Copy each of the items below word for word, keeping every line as it stands.

* start RECORDS *

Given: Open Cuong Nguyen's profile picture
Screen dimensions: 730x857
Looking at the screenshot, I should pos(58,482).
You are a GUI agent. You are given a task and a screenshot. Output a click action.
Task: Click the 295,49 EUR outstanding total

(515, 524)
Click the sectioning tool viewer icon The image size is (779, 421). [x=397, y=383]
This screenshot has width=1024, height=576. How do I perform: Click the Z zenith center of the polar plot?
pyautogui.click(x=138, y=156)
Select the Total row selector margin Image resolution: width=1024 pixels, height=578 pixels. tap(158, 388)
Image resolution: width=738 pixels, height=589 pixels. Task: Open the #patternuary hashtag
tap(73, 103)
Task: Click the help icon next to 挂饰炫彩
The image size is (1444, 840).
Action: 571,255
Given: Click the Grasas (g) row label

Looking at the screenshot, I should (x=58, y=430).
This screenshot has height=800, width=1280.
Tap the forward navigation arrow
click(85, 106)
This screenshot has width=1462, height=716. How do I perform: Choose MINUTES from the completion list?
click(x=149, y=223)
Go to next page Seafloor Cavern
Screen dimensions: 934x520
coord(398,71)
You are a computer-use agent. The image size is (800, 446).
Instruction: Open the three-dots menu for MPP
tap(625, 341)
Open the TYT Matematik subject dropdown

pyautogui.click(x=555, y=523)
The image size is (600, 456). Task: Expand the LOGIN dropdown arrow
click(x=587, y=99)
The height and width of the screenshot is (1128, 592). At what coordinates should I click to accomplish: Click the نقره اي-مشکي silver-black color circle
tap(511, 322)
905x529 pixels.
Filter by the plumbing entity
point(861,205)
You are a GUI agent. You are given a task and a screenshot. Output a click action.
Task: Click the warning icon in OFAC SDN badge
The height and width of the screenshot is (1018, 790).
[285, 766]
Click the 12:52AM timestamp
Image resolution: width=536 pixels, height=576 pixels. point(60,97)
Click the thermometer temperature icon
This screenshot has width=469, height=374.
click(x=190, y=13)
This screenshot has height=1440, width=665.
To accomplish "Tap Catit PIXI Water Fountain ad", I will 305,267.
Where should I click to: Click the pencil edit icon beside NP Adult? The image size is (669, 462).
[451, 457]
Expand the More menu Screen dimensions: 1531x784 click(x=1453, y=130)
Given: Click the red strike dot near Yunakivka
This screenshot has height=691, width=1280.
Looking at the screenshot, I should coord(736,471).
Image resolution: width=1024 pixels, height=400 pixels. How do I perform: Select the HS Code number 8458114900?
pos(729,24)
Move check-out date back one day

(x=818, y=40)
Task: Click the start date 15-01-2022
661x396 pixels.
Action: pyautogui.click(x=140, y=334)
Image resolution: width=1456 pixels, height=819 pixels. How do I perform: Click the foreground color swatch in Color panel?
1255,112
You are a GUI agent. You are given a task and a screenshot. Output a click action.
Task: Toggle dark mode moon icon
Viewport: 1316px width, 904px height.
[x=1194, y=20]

* end RECORDS *

**THE SOLUTION**
Given: Open Cuong Nguyen's profile picture
Screen dimensions: 730x857
Looking at the screenshot, I should pos(58,482).
You are a GUI agent. You are given a task and a screenshot. Output a click action.
Task: Click the 295,49 EUR outstanding total

(515, 524)
Click the sectioning tool viewer icon The image size is (779, 421). [x=397, y=383]
This screenshot has width=1024, height=576. How do I perform: Click the Z zenith center of the polar plot?
pyautogui.click(x=138, y=156)
Select the Total row selector margin Image resolution: width=1024 pixels, height=578 pixels. tap(158, 388)
Image resolution: width=738 pixels, height=589 pixels. Task: Open the #patternuary hashtag
tap(73, 103)
Task: Click the help icon next to 挂饰炫彩
The image size is (1444, 840).
Action: 571,255
Given: Click the Grasas (g) row label

Looking at the screenshot, I should (x=58, y=430).
This screenshot has height=800, width=1280.
Tap the forward navigation arrow
click(85, 106)
This screenshot has width=1462, height=716. How do I perform: Choose MINUTES from the completion list?
click(x=149, y=223)
Go to next page Seafloor Cavern
Screen dimensions: 934x520
coord(398,71)
You are a computer-use agent. The image size is (800, 446).
Instruction: Open the three-dots menu for MPP
tap(625, 341)
Open the TYT Matematik subject dropdown

pyautogui.click(x=555, y=523)
The image size is (600, 456). Task: Expand the LOGIN dropdown arrow
click(x=587, y=99)
The height and width of the screenshot is (1128, 592). At what coordinates should I click to accomplish: Click the نقره اي-مشکي silver-black color circle
tap(511, 322)
905x529 pixels.
Filter by the plumbing entity
point(861,205)
You are a GUI agent. You are given a task and a screenshot. Output a click action.
Task: Click the warning icon in OFAC SDN badge
The height and width of the screenshot is (1018, 790).
[285, 766]
Click the 12:52AM timestamp
Image resolution: width=536 pixels, height=576 pixels. point(60,97)
Click the thermometer temperature icon
This screenshot has width=469, height=374.
click(x=190, y=13)
This screenshot has height=1440, width=665.
To accomplish "Tap Catit PIXI Water Fountain ad", I will 305,267.
Where should I click to: Click the pencil edit icon beside NP Adult? The image size is (669, 462).
[451, 457]
Expand the More menu Screen dimensions: 1531x784 click(x=1453, y=130)
Given: Click the red strike dot near Yunakivka
This screenshot has height=691, width=1280.
Looking at the screenshot, I should coord(736,471).
Image resolution: width=1024 pixels, height=400 pixels. How do I perform: Select the HS Code number 8458114900?
pos(729,24)
Move check-out date back one day

(x=818, y=40)
Task: Click the start date 15-01-2022
661x396 pixels.
Action: pyautogui.click(x=140, y=334)
Image resolution: width=1456 pixels, height=819 pixels. How do I perform: Click the foreground color swatch in Color panel?
1255,112
You are a GUI agent. You are given a task and a screenshot. Output a click action.
Task: Toggle dark mode moon icon
Viewport: 1316px width, 904px height.
[x=1194, y=20]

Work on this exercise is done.